By Akhil Amar and Vikram Amar
Los Angeles Times
Last term, the Supreme Court decided several momentous cases involving some of America’s most contentious topics, including same-sex marriage and Obamacare. The new term, which began this week, is also full of controversial cases that could help shape the emerging identity of the Roberts court and affect the direction of the country.
Let’s begin with organized labor. In Friedrichs v. California Teachers Association, the justices will revisit earlier case law – especially a 1977 case known as Abood – that allows public-sector unions to require members and nonmembers alike to subsidize the union’s political activities, unless individuals affirmatively opt out. Under Abood, even those who opt out may still be required to pay an annual fee to cover the cost of collective bargaining, or so-called chargeable services.
If, in Friedrichs, the court completely overrules the Abood line of cases (as it has hinted in recent years it might), many public employees would be tempted to free-ride. That is, they would seek to benefit from – while choosing not to pay for – the collective bargaining process, leaving public-sector unions with fewer resources to vigorously negotiate. Even if the court leaves chargeable services alone, a move from “opt-out” to “opt-in” for political expenditures could sharply reduce the political clout of public-sector unions.
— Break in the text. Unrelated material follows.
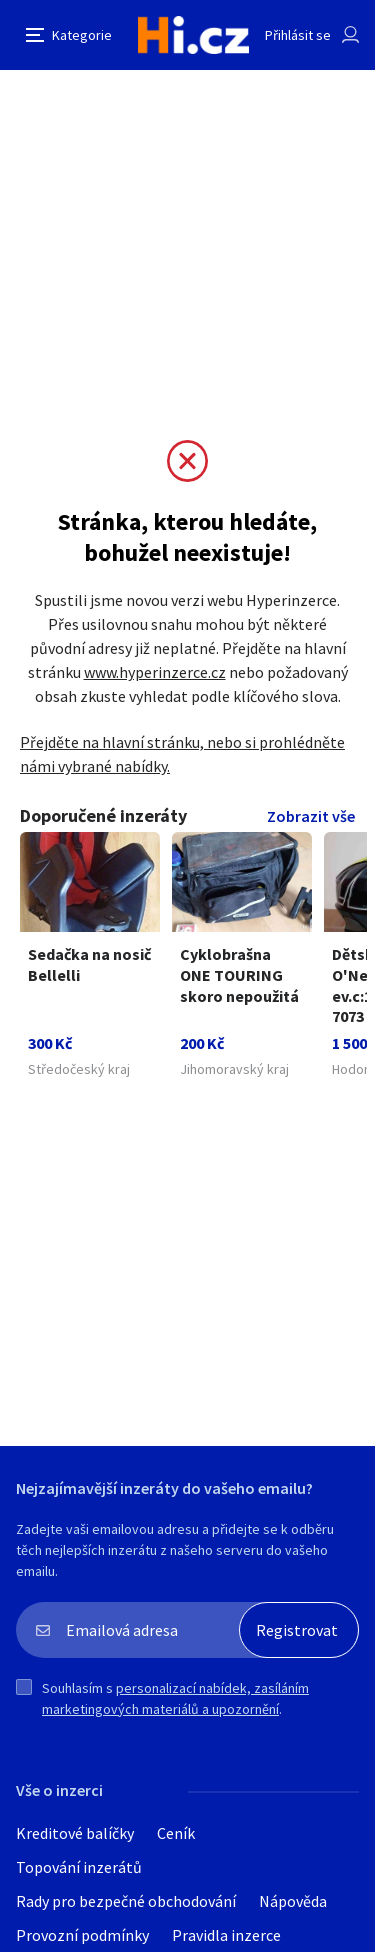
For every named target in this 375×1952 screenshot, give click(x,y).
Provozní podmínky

Next, capital punishment. This year’s docket already features two cases centered on death penalty procedures.
The more important of the two, Hurst v. Florida, concerns Florida, one of a small number of states that allow a jury to recommend the death penalty by simple majority vote. Even then, the jury’s recommendation is advisory; the judge ultimately decides whether to impose the death sentence. It’s possible that the court will deem that process too flimsy.
There’s also a chance that the court will address whether the Constitution allows the death penalty in any case. For decades, the general permissibility of capital punishment has been firmly settled in the Supreme Court. Last term, however, Justice Stephen Breyer suggested that he might be prepared to rule it unconstitutional in all or virtually all cases. Breyer is well known as a pragmatist, disinclined to tilt at windmills. So perhaps he now thinks that the court’s pivotal justice – Anthony Kennedy – is open to a more sweeping assault on the death penalty.
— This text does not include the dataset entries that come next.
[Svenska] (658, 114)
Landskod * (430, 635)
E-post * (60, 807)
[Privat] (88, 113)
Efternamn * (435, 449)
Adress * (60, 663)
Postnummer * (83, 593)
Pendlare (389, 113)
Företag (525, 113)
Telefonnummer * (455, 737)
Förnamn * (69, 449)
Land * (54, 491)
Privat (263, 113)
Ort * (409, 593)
Racial tension in America might be the national storyline in recent years, and the extent to which government can take account of race is, fittingly, front and center this term. In a case that has pingponged within the federal judicial system, Fisher v. University of Texas, the court will ponder the race-based admissions policies of the University of Texas. May UT give preference to applicants who come from underrepresented racial groups?
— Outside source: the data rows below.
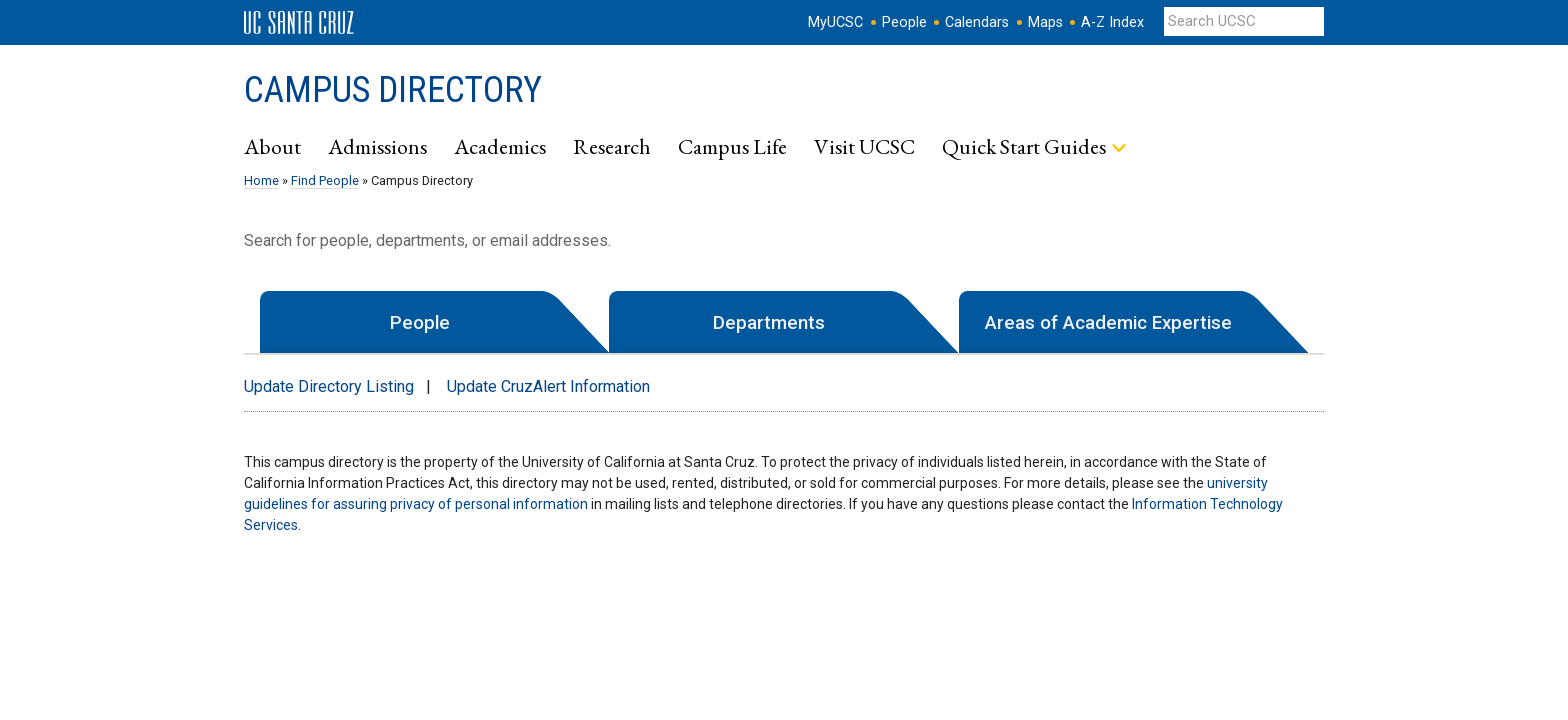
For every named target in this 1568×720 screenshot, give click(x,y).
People (904, 22)
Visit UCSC (864, 146)
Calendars (977, 22)
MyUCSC (835, 22)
A dozen years ago, a 5-4 majority allowed the University of Michigan law school to give a boost to ethnic minority applicants. But since then, Justice Samuel Alito, who generally frowns on affirmative action, has replaced Justice Sandra Day O’Connor, who wrote the Michigan opinion. The new swing vote on this topic is no longer O’Connor, but Kennedy, who has registered strong discomfort with admissions plans that afford racial preferences to individuals.
It’s difficult to overstate the potential consequences here. The court’s ruling in Fisher might well apply not only to public universities but also to private colleges and universities that are bound to the same norms as public schools by virtue of federal funding statutes.
And for the piece de resistance, consider a case that brings together capital punishment, race and voting rights of a sort: Foster v. Chatman.
Did the Georgia courts do their job, in a death penalty case, in ensuring that blacks were not improperly excluded from the jury box? Foster involves “peremptory challenges” – instances when a lawyer rejects a number of jurors from a case not because of any demonstrated “cause,” but based on a lawyer’s mere hunch that the stricken jurors would not be good for that lawyer’s side.
Long-standing case law prohibits lawyers from using peremptory strikes on the basis of race or gender; but lawyers do this anyway all the time, both consciously and unconsciously. In Foster, the reasons given by the prosecutor for removing all the black potential jurors were quite implausible – race was obviously the root cause – and yet the Georgia courts accepted the prosecutor’s sham excuses.
The court probably will issue a limited ruling, determining whether the Georgia courts erred in this particular case. There’s a chance, though, that Foster could open a discussion about whether peremptory challenges should be eliminated altogether.
Jury service has always been understood – in constitutional terms – as political participation akin to voting. Jurors vote – that’s what they do when they decide cases – and the voting-jury link was recognized by the framers in the 1780s, by those responsible for drafting the 14th and 15th amendments, and still later by authors of 20th century amendments that protect various groups against discrimination at the ballot box. If would-be voters cannot be disenfranchised on election day without a strong reason, why is it permissible to exclude would-be jurors from the jury box without an equally strong reason?
When the last term came to a close, right-wing politicians disappointed by Kennedy’s same-sex marriage decision went so far as to say the court’s word wasn’t law. Nothing on the docket so far seems likely to inspire that sort of white-hot conservative passion, but a few cases might come close.
Akhil Amar is Sterling Professor of Law and Political Science at Yale University. Vikram Amar is dean and Iwan Foundation Professor of Law at the University of Illinois College of Law. They wrote this for the Los Angeles Times.